Monday, 27 July 2009

About Opening Scenes

One of the most common pieces of writing advice you'll hear today is "hook them on the first page". In fact it's often phrased as "hook them with the first line". This is why writers often spend so long labouring over their first lines, because they know you have to catch the reader early or they'll close the book and move on to the next one.

However it is important to note we writers sometimes worry about it far too much. A great first line is a good thing, but it's no good if you don't follow it up with a strong first scene. And a weak first line may well be forgiven by the browsing reader if the rest of the first scene delivers on the tension. I know we live in the sound bite generation, but even today most potential readers will skim at least a couple of pages before deciding (or at least that's been my observation in bookshops).

So I think that when thinking about your opening it's more important to think about the first scene and the reader hook holistically rather than just focusing on the first line. If you can pull of a brilliant opening the first line should take care of itself.

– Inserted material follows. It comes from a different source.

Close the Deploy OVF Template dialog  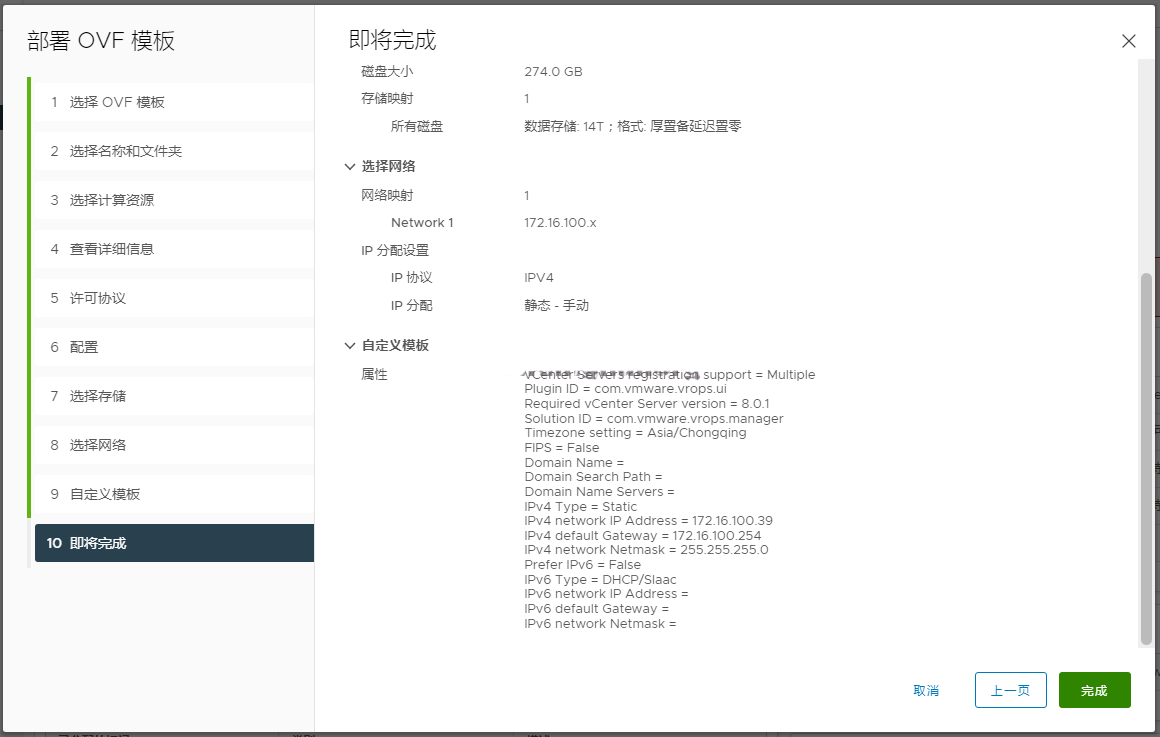coord(1128,41)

And of course concentrating on the scene should help with avoiding first lines that are supposed to be hooky but come off as contrived. I'm sure we've all seen some of those before now.

But all this is by the by. How do we make our opening scenes hook the reader?

Well I've come across several suggestion - all of which can work solely or in combination.

  1. Open with a bang. Many thrillers do this literally. They open with someone in mortal danger. The theory is it hooks you, because you want to know if the person lives or dies. However you have to make the reader care you have to get them to empathise very quickly. If they don't they won't be anxious and will shut the book. But if you do it too well then kill said character they may be disgusted and shut the book instead of reading on to find out who did it. It's even worse if the dust cover tells you the person dies. It makes it hard to get attached if I know the outcome (for me anyway - people's reactions vary).
  2. Open in a moment of change. The theory here is that change, even good change makes us anxious and so opening a story in a moment of transition will hook the reader. Of course again this depends on building empathy for the viewpoint character. If you don't why would they feel anxious about the change in the character's life?
  3. Open in a moment of unease. Maybe nothing changes per se, but the character still feels uneasy about something. This should also hook the reader for similar reasons to points 1 and 2.
  4. One of the most common pieces of first line advice is to give the reader a question to ask. Make the reader read on to find the answers. This is good, but as I said it only works if you follow through on it.
In fact most pieces of advice I've read about about opening scenes involves getting the reader to empathise with the character. Give the reader someone they can care about and something to care about and write it well, and they'll read on to find out what happens. Even with the question raising one the reader isn't going to stick around to find the answers if they don't care about the characters. It's characters that make us care. Which makes sense in the end, but like most things it's easier said than done. It's all about practice, practice and more practice like any art.